SUPPLIED INFORMATION =
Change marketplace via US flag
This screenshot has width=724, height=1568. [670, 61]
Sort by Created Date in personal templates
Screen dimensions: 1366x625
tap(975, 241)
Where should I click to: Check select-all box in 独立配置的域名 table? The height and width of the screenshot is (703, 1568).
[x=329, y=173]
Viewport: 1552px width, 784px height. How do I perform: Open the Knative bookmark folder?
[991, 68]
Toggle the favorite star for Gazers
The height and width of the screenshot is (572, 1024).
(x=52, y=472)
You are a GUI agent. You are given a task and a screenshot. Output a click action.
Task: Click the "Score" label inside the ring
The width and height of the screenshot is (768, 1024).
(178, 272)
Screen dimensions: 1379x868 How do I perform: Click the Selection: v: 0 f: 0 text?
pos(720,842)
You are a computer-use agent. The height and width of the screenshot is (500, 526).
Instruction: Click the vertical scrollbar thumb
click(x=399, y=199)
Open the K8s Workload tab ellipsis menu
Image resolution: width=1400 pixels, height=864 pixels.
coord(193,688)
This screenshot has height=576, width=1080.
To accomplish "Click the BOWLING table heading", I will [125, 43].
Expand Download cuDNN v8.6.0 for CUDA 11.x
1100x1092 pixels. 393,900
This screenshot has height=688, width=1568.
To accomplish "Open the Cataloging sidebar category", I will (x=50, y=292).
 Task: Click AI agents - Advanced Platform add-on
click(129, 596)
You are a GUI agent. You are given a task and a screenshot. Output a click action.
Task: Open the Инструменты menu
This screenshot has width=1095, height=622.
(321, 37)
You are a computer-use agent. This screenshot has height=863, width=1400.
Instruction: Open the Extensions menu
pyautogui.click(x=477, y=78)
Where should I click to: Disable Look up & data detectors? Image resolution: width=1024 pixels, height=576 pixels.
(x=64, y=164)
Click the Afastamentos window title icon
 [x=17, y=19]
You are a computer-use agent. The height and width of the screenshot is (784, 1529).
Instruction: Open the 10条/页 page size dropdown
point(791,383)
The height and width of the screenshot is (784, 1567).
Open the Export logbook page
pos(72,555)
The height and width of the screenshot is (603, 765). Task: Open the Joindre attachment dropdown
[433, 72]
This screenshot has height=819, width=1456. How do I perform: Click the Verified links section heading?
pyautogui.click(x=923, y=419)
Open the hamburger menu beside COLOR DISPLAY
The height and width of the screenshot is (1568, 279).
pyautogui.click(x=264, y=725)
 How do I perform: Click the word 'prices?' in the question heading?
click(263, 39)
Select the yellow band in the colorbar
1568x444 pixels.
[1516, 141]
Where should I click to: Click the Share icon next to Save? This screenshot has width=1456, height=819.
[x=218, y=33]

TASK OBJECTIVE =
Reproduce all of the rows above verbatim, line for line.

EXERCISE SOLUTION =
Change marketplace via US flag
This screenshot has width=724, height=1568. [670, 61]
Sort by Created Date in personal templates
Screen dimensions: 1366x625
tap(975, 241)
Where should I click to: Check select-all box in 独立配置的域名 table? The height and width of the screenshot is (703, 1568).
[x=329, y=173]
Viewport: 1552px width, 784px height. How do I perform: Open the Knative bookmark folder?
[991, 68]
Toggle the favorite star for Gazers
The height and width of the screenshot is (572, 1024).
(x=52, y=472)
You are a GUI agent. You are given a task and a screenshot. Output a click action.
Task: Click the "Score" label inside the ring
The width and height of the screenshot is (768, 1024).
(178, 272)
Screen dimensions: 1379x868 How do I perform: Click the Selection: v: 0 f: 0 text?
pos(720,842)
You are a computer-use agent. The height and width of the screenshot is (500, 526).
Instruction: Click the vertical scrollbar thumb
click(x=399, y=199)
Open the K8s Workload tab ellipsis menu
Image resolution: width=1400 pixels, height=864 pixels.
coord(193,688)
This screenshot has height=576, width=1080.
To accomplish "Click the BOWLING table heading", I will [125, 43].
Expand Download cuDNN v8.6.0 for CUDA 11.x
1100x1092 pixels. 393,900
This screenshot has height=688, width=1568.
To accomplish "Open the Cataloging sidebar category", I will (x=50, y=292).
 Task: Click AI agents - Advanced Platform add-on
click(129, 596)
You are a GUI agent. You are given a task and a screenshot. Output a click action.
Task: Open the Инструменты menu
This screenshot has width=1095, height=622.
(321, 37)
You are a computer-use agent. This screenshot has height=863, width=1400.
Instruction: Open the Extensions menu
pyautogui.click(x=477, y=78)
Where should I click to: Disable Look up & data detectors? Image resolution: width=1024 pixels, height=576 pixels.
(x=64, y=164)
Click the Afastamentos window title icon
 [x=17, y=19]
You are a computer-use agent. The height and width of the screenshot is (784, 1529).
Instruction: Open the 10条/页 page size dropdown
point(791,383)
The height and width of the screenshot is (784, 1567).
Open the Export logbook page
pos(72,555)
The height and width of the screenshot is (603, 765). Task: Open the Joindre attachment dropdown
[433, 72]
This screenshot has height=819, width=1456. How do I perform: Click the Verified links section heading?
pyautogui.click(x=923, y=419)
Open the hamburger menu beside COLOR DISPLAY
The height and width of the screenshot is (1568, 279).
pyautogui.click(x=264, y=725)
 How do I perform: Click the word 'prices?' in the question heading?
click(263, 39)
Select the yellow band in the colorbar
1568x444 pixels.
[1516, 141]
Where should I click to: Click the Share icon next to Save? This screenshot has width=1456, height=819.
[x=218, y=33]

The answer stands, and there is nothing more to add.